> _GIVEN ENTRIES_:
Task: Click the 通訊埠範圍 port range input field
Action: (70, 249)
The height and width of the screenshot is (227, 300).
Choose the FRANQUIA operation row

--

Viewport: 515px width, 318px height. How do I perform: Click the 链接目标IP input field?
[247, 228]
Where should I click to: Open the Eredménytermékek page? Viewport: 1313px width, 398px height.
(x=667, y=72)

> _REQUIRED WORK_: Taking the line with "The height and" as the first and the line with "Choose the FRANQUIA operation row" as the last, retype that stretch of the data above exactly, with no other lines.

> _RESULT FOR THIS EXERCISE_:
The height and width of the screenshot is (227, 300).
Choose the FRANQUIA operation row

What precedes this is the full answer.